If you want to implement a low quality compiler for a machine like the ARM, an easy way to do so is to generate stack code. Each of the stack oriented instructions given above can be replaced with a simple sequence of ARM instructions.

## A Medium-Quality Compiler

Because the displacement from the stack top to the frame pointer at each point in the code is a constant, so long as the frame pointer is stored in an index register, there is no need to do any arithmetic on the stack pointer at run time. Instead, indexed addressing off of the frame pointer can be used to address the memory locations that the low quality compiler would have addressed through the stack pointer.

## Packaging these ideas

Even in a very high quality compiler, it may be useful to interface the parser to the code generator through the stack model. The parser can easily call pushi(const) when it needs the constant as an operand in an upcoming instruction. In an early version of the compiler, the pushi() routine could simply generate the corresponding simple stack-machine code (or instruction sequences that accomplish the same thing). Later, the body of pushi() can be improved to, for example, stage the constant in some internal memory of the code generator so that a later instruction, such as add() could generate an add immediate instruction as the optimal way to add a constant to whatever the other operand is.

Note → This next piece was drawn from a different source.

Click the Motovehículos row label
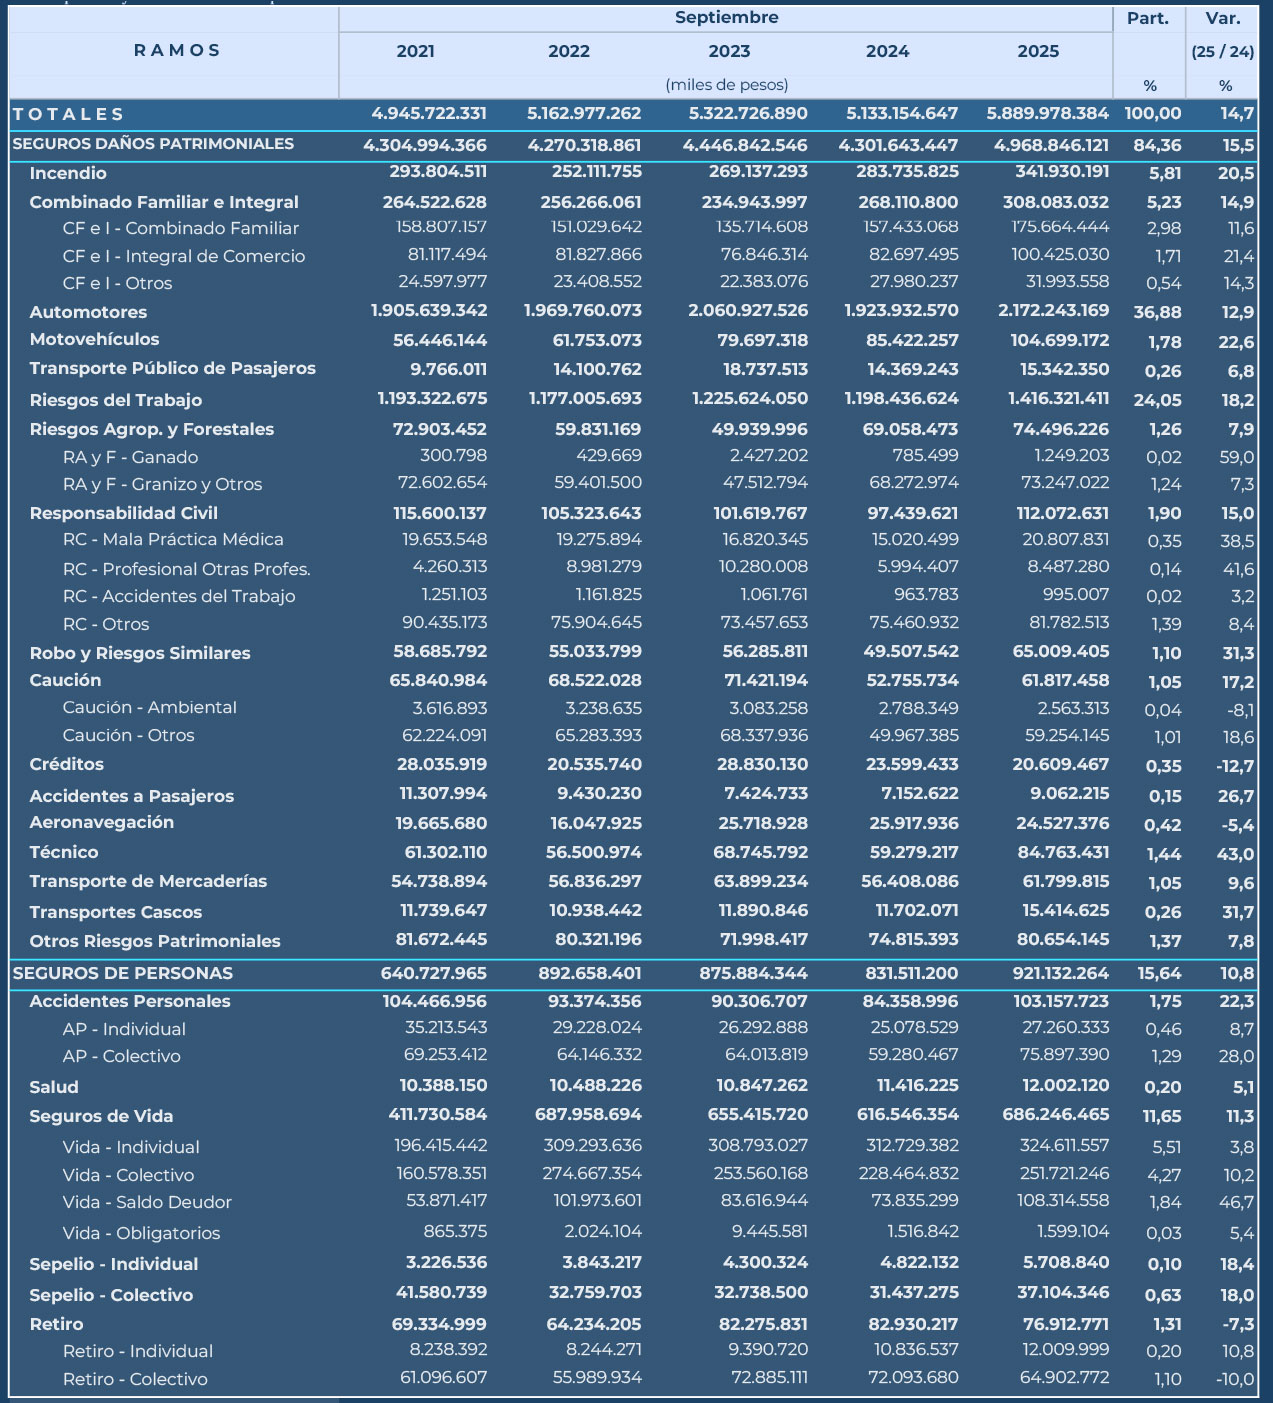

Thus a simple stack architecture may hide inside the compiler even when the underlying machine has a completely different architecture.

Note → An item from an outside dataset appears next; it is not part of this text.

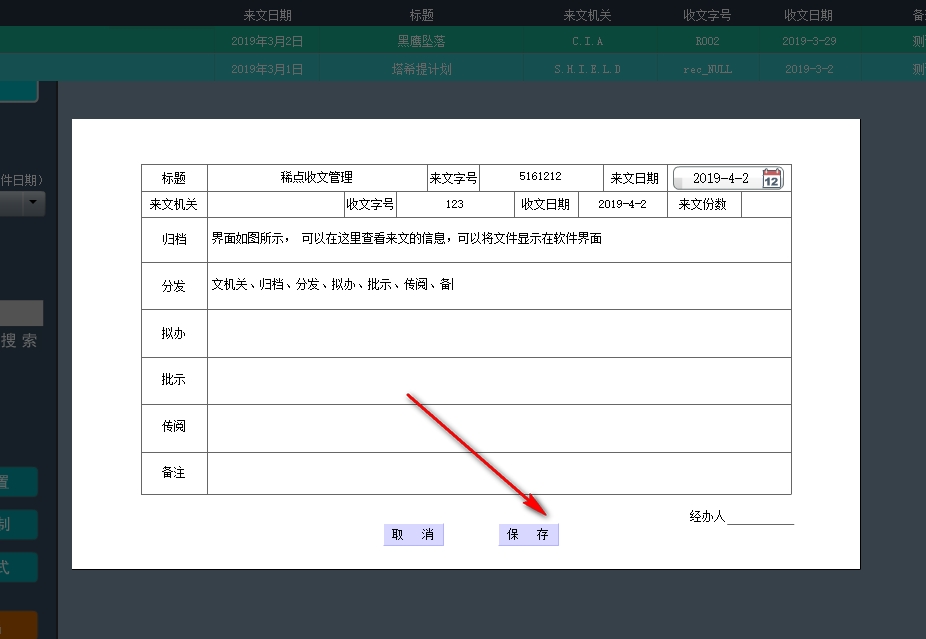Open the 2019-4-2 date picker field
This screenshot has width=926, height=639.
pos(720,178)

## Connecting the Parser to Code Generation

Given a recursive-descent syntax directed parser and a stack-oriented interface to a code generator, we can generate code for assignment statements and expression evaluators in a very direct way. Consider the code to parse a reference as a starting point:

```type * parse_reference( block* context ){
/* returns the type of the object to which the top of stack refers */
assert(lex_this.type = IDENT);

/* does not handle up-level and parameter by reference addressing
nor does it handle references to procedures and functions */

binding * b = context->lookup( lex_this.value );
assert( b->kind == VARIABLE );

code_pushla( b->displacement );
type * t = b->type;

while (ispunc( lex_this, setX(P_DOT, P_AT ... ) )) {
if (lex_this.val == P_AT) { /* @ -- pointer */
assert( t->kind == POINTER );
t = t->reftype;

} else if (lex_this.val == P_DOT) { /* . -- field */
assert(lex_this.type = IDENT);
assert( t->kind == RECORD );
binding * b = t->block->lookup( lex_this.value );
code_pushi( b->displacement );
t = b->type;
} else ...
}
return t;
}
```

In the same spirit, the code to parse a simplified expression grammar might look like this:

```type * parse_expression( block * context ){
type * t = parse_factor( context );

while (ispunc( lex_this, setX( P_PLUS, P_MINUS ... ) )) {
lexeme operator = lex_this;

type * t1 = parse_factor( context );
assert( compatible_arithmetic_types( t, t1 ) );

if (operator.value = P_PLUS) {
t = ... must compute result type ...
} else if (operator.value = P_PLUS) {
code_sub();
t = ... must compute result type ...
}
}
return t;
}
```

In the above examples, note that the assert() routine is used as a short-hand for error processing. If assert() is used literally, as written, this routine would simply check its parameter. If the parameter is true, it would return with no action. If the parameter is false, it would issue a generic fatal error message such as "assertion not met". To be useful, the error message should be far more constructive, requiring a variety of different error interfaces. Typically, the lexeme that caused the error should be a parameter, since this is likely to carry information about the source line number from which that lexeme was parsed.